[DAS2] arbitrary data in writeback

Andrew Dalke dalke at dalkescientific.com
Thu Feb 9 18:28:48 UTC 2006


The DAS spec for features looks something like this

<FEATURES>
  <FEATURE>
   ...
   <PROP key="name" value="some data goes here" />
   <PROP key="homepage" href="http://blah/" />
   <PROP key="icon" mimetype="image/png">
iVBORw0KGgoAAAANSUhEUgAAAAoAAAAFAQAAAABUH0DFAAAANUlEQVR4nGIM1AcAAAD// 
2LiYgAA
AAD//2I6wAAAAAD//2JycAAAAAD//2L6dgAAAAD//wMAEoUDipTjFscAAAAASUVORK5CYII=
   </PROP>

   <some_non_das_namespace:curation-history>
     ...
   </some_non_das_namespace:curation-history>

   <flybase:substitution>
      ..
   </flybase:substitution>
  </FEATURE>
</FEATURES>

There are two points for extension.  One is the PROP table
which is meant to be simple.  Clients can do substring searches
of PROP elements with "value"s, as in

    prop-name=blah+blah

All clients should be able to understand these data formats, though
there is no constraint for the key names.  They are convention only.

Right now a key gets either a string, a URL, or a chuck of binary data
which is uuencoded.  (The key can be present many times; is that
a problem with Apollo?)  The latter two (URL and binary data)
are *proposals*.  They are neat, but not based on user demand.  No
one has told me that they will use it.

Allen wants one more possibility, "existence", with no associated
value at all.  Nomi says that Apollo can't round-trip that data
except by also tracking the input XML.  I don't want a "it just
exists" field and would prefer those stored with an empty string.



Then there is the support for non-DAS elements as extensions.
These can contain arbitrary XML, so long as they are not in the
DAS XML namespace.

A client can ignore elements it doesn't understand.  However,
if it does writeback of a feature it *MUST* include all elements
it doesn't understand.  I can write that into the spec.

It doesn't need to do anything with that data.  It can keep it
around as a chunk of text.  It just needs to send it back to
the server when it does the writeback.

For that matter, it doesn't even need to keep it around.  It
can throw the unknown data to the wind and work with the stuff
it does know.  Just before doing the writeback, go back to the
server and get the features again.  From the documents get the
unknown extension elements and insert them into the data - as
text! - to be sent back to the server.

Clients may mess up and commit records without these elements.
The server will treat those as delete of those records.  Because
it cannot tell if the client really knows what to do with that
data.

**EXERCISES TO COMPLETE**
**a)** Write out the part of the post on arbitrary data in DAS2 writeback starting with "Allen wants one" and going on through "elements as extensions.".
**b)** Change "Where should I click to" to "Where do I click to" in the entries, starting with the line with "Where should I click to: Switch" and going on through the line with "[x=260, y=384]". Return only those lines, with nothing else altered.

**AVAILABLE RECORDS**

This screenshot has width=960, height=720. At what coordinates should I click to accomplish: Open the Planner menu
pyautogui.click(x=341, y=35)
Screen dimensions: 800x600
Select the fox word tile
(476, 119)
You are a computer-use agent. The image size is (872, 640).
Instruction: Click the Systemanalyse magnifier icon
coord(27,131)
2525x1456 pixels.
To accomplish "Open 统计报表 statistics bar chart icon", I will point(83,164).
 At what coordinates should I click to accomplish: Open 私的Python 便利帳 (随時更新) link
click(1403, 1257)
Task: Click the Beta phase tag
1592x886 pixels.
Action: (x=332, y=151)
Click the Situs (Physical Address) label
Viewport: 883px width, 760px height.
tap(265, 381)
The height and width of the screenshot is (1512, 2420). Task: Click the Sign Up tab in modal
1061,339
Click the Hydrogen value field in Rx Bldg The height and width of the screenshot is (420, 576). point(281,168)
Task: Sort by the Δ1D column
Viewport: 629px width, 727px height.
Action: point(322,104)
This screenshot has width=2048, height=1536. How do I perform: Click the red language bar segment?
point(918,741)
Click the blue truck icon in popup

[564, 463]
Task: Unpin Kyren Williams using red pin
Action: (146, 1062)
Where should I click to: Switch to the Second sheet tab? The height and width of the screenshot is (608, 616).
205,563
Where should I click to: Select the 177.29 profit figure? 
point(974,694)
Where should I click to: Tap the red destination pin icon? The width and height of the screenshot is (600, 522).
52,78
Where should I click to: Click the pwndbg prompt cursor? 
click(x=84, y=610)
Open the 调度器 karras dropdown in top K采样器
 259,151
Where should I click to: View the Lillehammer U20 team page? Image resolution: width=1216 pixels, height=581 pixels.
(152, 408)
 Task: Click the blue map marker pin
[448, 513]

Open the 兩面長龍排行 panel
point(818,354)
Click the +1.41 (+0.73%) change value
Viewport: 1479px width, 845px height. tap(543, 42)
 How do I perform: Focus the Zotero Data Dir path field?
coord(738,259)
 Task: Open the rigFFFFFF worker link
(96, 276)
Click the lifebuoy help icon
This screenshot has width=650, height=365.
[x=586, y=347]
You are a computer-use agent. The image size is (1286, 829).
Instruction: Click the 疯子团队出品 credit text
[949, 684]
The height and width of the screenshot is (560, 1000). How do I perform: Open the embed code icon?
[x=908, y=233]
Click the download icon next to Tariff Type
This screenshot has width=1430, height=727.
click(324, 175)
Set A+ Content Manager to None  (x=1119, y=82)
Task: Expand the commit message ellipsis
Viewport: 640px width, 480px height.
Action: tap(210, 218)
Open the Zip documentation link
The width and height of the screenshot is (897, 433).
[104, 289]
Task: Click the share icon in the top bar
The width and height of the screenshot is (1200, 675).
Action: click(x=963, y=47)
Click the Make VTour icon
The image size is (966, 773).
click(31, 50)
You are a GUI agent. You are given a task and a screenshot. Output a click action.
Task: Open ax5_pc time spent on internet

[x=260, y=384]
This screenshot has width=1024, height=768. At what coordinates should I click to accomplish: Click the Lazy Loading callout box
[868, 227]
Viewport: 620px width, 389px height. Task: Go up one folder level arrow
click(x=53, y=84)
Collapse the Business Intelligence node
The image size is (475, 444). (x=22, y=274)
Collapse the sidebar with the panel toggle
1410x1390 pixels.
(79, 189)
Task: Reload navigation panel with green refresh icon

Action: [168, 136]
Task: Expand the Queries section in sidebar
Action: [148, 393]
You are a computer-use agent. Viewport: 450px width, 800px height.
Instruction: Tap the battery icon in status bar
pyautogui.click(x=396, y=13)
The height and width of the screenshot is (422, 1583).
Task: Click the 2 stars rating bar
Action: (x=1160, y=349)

**LIST OF SOLUTIONS**
**a)**
Allen wants one more possibility, "existence", with no associated
value at all.  Nomi says that Apollo can't round-trip that data
except by also tracking the input XML.  I don't want a "it just
exists" field and would prefer those stored with an empty string.



Then there is the support for non-DAS elements as extensions.

**b)**
Where do I click to: Switch to the Second sheet tab? The height and width of the screenshot is (608, 616).
205,563
Where do I click to: Select the 177.29 profit figure? 
point(974,694)
Where do I click to: Tap the red destination pin icon? The width and height of the screenshot is (600, 522).
52,78
Where do I click to: Click the pwndbg prompt cursor? 
click(x=84, y=610)
Open the 调度器 karras dropdown in top K采样器
 259,151
Where do I click to: View the Lillehammer U20 team page? Image resolution: width=1216 pixels, height=581 pixels.
(152, 408)
 Task: Click the blue map marker pin
[448, 513]

Open the 兩面長龍排行 panel
point(818,354)
Click the +1.41 (+0.73%) change value
Viewport: 1479px width, 845px height. tap(543, 42)
 How do I perform: Focus the Zotero Data Dir path field?
coord(738,259)
 Task: Open the rigFFFFFF worker link
(96, 276)
Click the lifebuoy help icon
This screenshot has width=650, height=365.
[x=586, y=347]
You are a computer-use agent. The image size is (1286, 829).
Instruction: Click the 疯子团队出品 credit text
[949, 684]
The height and width of the screenshot is (560, 1000). How do I perform: Open the embed code icon?
[x=908, y=233]
Click the download icon next to Tariff Type
This screenshot has width=1430, height=727.
click(324, 175)
Set A+ Content Manager to None  (x=1119, y=82)
Task: Expand the commit message ellipsis
Viewport: 640px width, 480px height.
Action: tap(210, 218)
Open the Zip documentation link
The width and height of the screenshot is (897, 433).
[104, 289]
Task: Click the share icon in the top bar
The width and height of the screenshot is (1200, 675).
Action: click(x=963, y=47)
Click the Make VTour icon
The image size is (966, 773).
click(31, 50)
You are a GUI agent. You are given a task and a screenshot. Output a click action.
Task: Open ax5_pc time spent on internet

[x=260, y=384]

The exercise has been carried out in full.